Considerados os dados de janeiro, nos nove meses deste ano, a estatística, de 1.181 mortes do tipo, já supera o total registrado ao longo de todo o ano passado, de 1.127 mortes de suspeitos, segundo dados do ISP (Instituto de Segurança Pública).
Sob críticas de organizações de direitos humanos em razão dos recordes de mortes policiais, a intervenção conseguiu fazer cair, no entanto, as estatísticas de roubos de carga e também do roubo de rua. Também caíram os indicadores de produtividade policial, medida pela quantidade de apreensões de armas e prisões por cumprimento de mandados judiciais.
As mortes ocorrem também em momento em que o governador eleito Wilson Witzel (PSC) promete o aumento dos confrontos e mortes por policiais em operações em favelas. Witzel, eleito com discurso duro contra a criminalidade e apoiado na popularidade do presidente eleito Jair Bolsonaro (PSL), tem prometido utilizar atiradores de elite para "abater" criminosos que estejam portando armas de guerra no Rio.
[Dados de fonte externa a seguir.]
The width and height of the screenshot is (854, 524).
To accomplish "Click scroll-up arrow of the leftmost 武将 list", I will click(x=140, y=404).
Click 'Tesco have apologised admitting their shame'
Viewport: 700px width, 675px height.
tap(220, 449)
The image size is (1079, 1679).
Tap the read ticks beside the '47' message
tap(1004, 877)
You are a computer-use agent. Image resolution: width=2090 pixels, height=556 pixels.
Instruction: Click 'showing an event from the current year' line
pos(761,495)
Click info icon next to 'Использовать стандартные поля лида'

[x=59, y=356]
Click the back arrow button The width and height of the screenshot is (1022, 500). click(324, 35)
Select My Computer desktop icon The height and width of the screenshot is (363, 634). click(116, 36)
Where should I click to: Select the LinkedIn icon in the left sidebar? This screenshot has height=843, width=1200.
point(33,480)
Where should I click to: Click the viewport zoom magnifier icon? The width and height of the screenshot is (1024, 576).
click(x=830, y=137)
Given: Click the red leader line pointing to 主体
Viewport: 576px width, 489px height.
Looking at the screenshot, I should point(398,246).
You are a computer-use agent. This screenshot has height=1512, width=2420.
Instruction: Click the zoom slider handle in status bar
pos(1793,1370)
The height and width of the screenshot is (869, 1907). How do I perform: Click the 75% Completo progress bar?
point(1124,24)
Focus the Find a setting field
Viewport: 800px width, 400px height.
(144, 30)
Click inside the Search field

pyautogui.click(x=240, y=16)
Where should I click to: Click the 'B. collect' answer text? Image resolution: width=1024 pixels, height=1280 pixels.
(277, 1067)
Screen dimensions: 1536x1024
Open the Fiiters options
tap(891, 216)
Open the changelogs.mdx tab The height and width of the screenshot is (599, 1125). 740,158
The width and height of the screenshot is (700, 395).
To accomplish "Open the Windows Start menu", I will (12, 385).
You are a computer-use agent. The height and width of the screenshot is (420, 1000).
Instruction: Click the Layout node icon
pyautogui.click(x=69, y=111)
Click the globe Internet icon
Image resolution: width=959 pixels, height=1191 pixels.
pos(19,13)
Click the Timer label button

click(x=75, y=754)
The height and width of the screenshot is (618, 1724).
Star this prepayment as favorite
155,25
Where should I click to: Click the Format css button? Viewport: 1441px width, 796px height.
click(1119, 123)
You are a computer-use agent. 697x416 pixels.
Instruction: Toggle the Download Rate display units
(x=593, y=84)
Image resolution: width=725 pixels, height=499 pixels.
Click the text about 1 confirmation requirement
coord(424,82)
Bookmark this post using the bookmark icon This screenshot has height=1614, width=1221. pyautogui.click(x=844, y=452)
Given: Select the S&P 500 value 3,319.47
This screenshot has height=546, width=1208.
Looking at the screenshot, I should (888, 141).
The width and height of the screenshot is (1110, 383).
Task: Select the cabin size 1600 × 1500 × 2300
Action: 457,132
A medida seria ilegal, já que a Constituição Federal proíbe ações desse tipo. O recomendado, já que não existe pena de morte no Brasil e a Constituição garante julgamento justo a todos, seria tentar prender bandidos que, apesar de armados, não estejam ativamente disparando contra as forças policiais.
O governador eleito, contudo, disse que irá incentivar a prática e que utilizaria recursos do estado para evitar condenação de policiais na Justiça por eventuais más condutas.
HISTÓRICO
Quinta passada, o adolescente Thiago de Souza Mendonça, 14, brincava a noite em uma praça na Cidade de Deus, quando foi atingido. Ele chegou a correr e pedir ajuda à mãe, mas não resistiu depois de ser levado ao hospital e passar por três cirurgias na madrugada de sexta.
A PM não confirmou a ocorrência de confrontos na região no momento em que Thiago foi atingido. Relatos nas redes sociais, contudo, davam conta da movimentação policial na favela na ocasião. Sem dinheiro para o sepultamento, a família teve que manter o corpo do jovem por quatro dias no IML (Instituto Médico Legal), antes do enterro, ocorrido nesta segunda (5).
Também nesta segunda foi enterrado Wanderson Santos, 16, morto no Morro da Fé, na Penha, na manhã de domingo. Ele dormia na casa de uma tia e acordou quando começou um tiroteio na região. Ele foi atingido nas costas quando fechava a janela de seu quarto. O menino, que sonhava em ser militar, chegou a ser socorrido ao hospital, mas não sobreviveu.
Na noite de domingo (4), criminosos atacaram as bases da UPP (Unidade de Polícia Pacificadora) de Manguinhos, na zona norte. Três PMs e um suspeito foram feridos no confronto, em que foi atingido um jovem de 17 anos, cuja identidade não foi divulgada. Ele também foi levado ao hospital, mas não resistiu aos ferimentos.
Nesta segunda, o músico Rodson Gomes, o MC Rodson, foi baleado quando passeava com seu cachorro no Complexo da Maré, comunidade marcada pelos frequentes casos de violência e que fica às margens da Linha Vermelha e da Baía de Guanabara.
MC Rodson possuía 600 mil seguidores em suas contas nas redes sociais e, inclusive, uma música em que clamava pela paz no local em que mora.